▶ DOCUMENT SECTION:
OCTOBER 21, 2019   |    14:10    |    ADMIN

When should I go native with my app? 1

More and more companies are realizing that in order to be in front of their customers and interact with them the way they want, they need to have an app. Aside from that, there are a ton of advantages to investing in a high quality app for your business. From building customer loyalty and brand recognition, to improving customer engagement and differentiating yourself from the competition, apps are a critical way your business is perceived. Don’t have an app? Most customers will move on to someone who does.

Unfortunately, too many businesses don’t give apps enough focus, and it shows. Poor execution, lack of funding, slow performance, and limited functionality all make it easy for customers to move on to someone else, with literally a tap of their finger. When it comes to building a quality app, you should consider going native.

Let’s take a step back first. What is a “native” app exactly and why is it important? When creating a new mobile app, you basically have two choices: a native app or a hybrid app. Each have their own advantages and approaches. To put it simply, native apps are designed specifically for, and only run on a single operating system (Apple or Android), while hybrid apps can be developed once and run on any modern device.

Because hybrid apps are cheaper to create, many businesses go down that path and later regret it. Take, for example, a little app called Facebook. In 2012, Facebook’s Mark Zuckerberg went on record saying their biggest mistake was not going with a native app to start with. The big reason? Responsiveness. Too many customers complained about the clunky operation of the hybrid app, and the company was forced back to the drawing board. This is just one example of when to consider native vs. hybrid.

▶ MATERIAL PROVIDED:
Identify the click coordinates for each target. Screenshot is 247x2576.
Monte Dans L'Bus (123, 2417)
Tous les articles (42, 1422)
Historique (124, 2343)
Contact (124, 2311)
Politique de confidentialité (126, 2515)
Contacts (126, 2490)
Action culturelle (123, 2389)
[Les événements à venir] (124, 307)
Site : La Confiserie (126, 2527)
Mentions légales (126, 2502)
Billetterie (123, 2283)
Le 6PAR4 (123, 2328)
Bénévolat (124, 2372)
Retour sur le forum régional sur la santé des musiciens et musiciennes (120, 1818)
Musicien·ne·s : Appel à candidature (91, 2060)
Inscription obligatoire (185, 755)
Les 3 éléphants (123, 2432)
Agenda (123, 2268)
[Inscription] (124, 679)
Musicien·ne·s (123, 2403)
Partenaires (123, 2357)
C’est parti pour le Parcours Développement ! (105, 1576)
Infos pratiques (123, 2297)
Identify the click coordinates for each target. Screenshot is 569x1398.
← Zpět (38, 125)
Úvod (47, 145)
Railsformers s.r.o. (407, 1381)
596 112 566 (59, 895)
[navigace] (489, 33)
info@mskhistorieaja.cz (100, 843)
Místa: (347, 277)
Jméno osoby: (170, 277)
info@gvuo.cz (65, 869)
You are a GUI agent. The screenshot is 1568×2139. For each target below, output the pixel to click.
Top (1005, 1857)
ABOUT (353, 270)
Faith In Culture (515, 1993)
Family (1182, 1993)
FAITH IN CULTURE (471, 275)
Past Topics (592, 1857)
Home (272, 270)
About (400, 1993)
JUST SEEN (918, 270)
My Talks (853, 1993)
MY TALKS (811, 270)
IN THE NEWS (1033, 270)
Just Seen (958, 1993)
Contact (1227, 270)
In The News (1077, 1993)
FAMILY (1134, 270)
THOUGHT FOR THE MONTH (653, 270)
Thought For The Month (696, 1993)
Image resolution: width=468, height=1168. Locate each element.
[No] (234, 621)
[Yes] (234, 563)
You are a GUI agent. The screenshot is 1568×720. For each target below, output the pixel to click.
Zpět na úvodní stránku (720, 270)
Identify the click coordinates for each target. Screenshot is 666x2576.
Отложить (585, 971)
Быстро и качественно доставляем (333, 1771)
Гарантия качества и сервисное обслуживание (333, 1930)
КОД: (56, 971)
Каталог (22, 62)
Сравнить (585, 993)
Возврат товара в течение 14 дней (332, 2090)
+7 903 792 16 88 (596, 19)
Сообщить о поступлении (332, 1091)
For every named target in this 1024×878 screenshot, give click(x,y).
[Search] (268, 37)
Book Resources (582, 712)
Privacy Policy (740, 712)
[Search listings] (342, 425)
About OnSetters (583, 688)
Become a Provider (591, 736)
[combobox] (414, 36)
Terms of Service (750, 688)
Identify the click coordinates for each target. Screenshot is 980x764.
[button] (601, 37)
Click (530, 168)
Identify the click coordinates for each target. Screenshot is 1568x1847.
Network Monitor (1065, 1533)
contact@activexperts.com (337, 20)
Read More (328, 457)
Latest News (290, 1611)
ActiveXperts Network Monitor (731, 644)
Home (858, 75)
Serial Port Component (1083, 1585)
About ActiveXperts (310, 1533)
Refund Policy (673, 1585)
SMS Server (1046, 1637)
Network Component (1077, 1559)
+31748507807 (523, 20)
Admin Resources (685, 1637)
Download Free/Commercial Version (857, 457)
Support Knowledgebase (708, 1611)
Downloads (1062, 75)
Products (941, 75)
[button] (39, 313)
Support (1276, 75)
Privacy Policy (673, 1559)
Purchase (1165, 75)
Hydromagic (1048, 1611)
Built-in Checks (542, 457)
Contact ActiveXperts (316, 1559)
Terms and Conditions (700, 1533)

▶ EXERCISE TASK A: From the post on native apps, list the shortcomings that the text says make it easy for customers to move on to someone else.
▶ EXERCISE TASK B: Please output the post on native apps, starting with "Because hybrid apps" and going on through "native vs. hybrid.".
▶ EXERCISE TASK C: According to the post on native apps, in what year did Mark Zuckerberg call not starting with a native app Facebook's biggest mistake?

▶ EXERCISE SOLUTION A:
Poor execution
Lack of funding
Slow performance
Limited functionality

▶ EXERCISE SOLUTION B:
Because hybrid apps are cheaper to create, many businesses go down that path and later regret it. Take, for example, a little app called Facebook. In 2012, Facebook’s Mark Zuckerberg went on record saying their biggest mistake was not going with a native app to start with. The big reason? Responsiveness. Too many customers complained about the clunky operation of the hybrid app, and the company was forced back to the drawing board. This is just one example of when to consider native vs. hybrid.

▶ EXERCISE SOLUTION C: 2012